Rail-like Elliot pointed at a sign and sang his line as Nicely Nicely Johnson, “What’s playing at the Roxy? I’ll tell you what’s playing at the Roxy?” The sign is red and gold neon with hints of cheese and tourist trap. It’s faux art deco made to lure you into a trap; if you aren’t smart enough, you’ll be stuck there. But this isn’t the Roxy in the song. The real Roxy was a true art deco movie palace. That Roxy was demolished in the 1960s in a similar modernization project that killed the old Pennsylvania Station and gave us Madison Square Garden, the brick block. The fake Roxy has closed since 2011 as well.

I thought of Runyonland as I walked down Broadway one cold February night just two weeks after my run of Guys and Dolls, my final high school production. Time Square was just as garish as the show implied, not hued in bright jazzy colors but in LED advertisements, Naked Cowboys, and Phantom of the Opera phans. Instead of brass bands blasting, taxi horns and swear words trumpeted through the air.

That night we ate that night Carnegie deli, which will be closing at the end of this year. I'm just a short Midwestern girl, giddy from lack of sleep and hungry as all get-out. We ordered egg creams for a couple of bucks and ate corn beef on rye, like we trying to live in Runyonland, trying to act as if we could belong in that world. We didn't, though, because that world doesn't exist. No matter how hard we tried. Soon, that little glimpse will be forever gone.

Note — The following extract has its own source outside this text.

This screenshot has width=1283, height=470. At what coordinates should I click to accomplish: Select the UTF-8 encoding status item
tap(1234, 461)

NPR called Guys and Dolls Broadway’s “first and best musical about itself.” But I don’t think it is Broadway. I stood in the middle of Time Square and saw nothing of Damon Runyon’s Broadway. I saw garbage tornados as the wind picked up. It's the New York of Dreams, the New York that it wants to be. Where the criminals can roll dice to save souls, fly off to extravagant Cuban getaways, get the girl, and place bets on how much cheesecake and strudel is sold in a day.

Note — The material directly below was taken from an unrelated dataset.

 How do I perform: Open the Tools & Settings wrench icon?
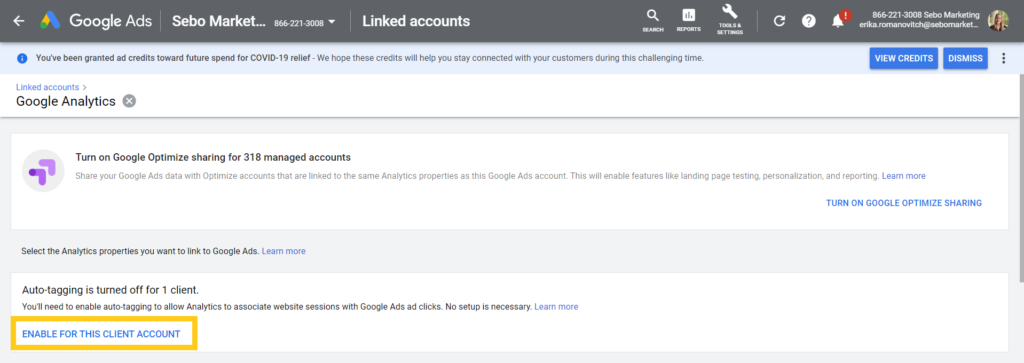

Still, one song played in my head while I walked around Time Square that first night in New York. It’s a fairly unknown, yet beautiful ballad about the New York Loesser, Runyon, and I believed existed. It was the New York that the world settled into around midnight on a Wednesday night while walking to Columbus Circle. I heard the song play over and over again: “My time of day is the dark time/A couple of deals before dawn /When the street belongs to the cop /And the janitor with the mop /And the grocery clerks are all gone. /When the smell of the rainwashed pavement /Comes up clean, and fresh, and cold /And the streetlamp light /Fills the gutter with gold /That's my time of day /My time of day/And you’re the only doll I ever wanted to share it with me.”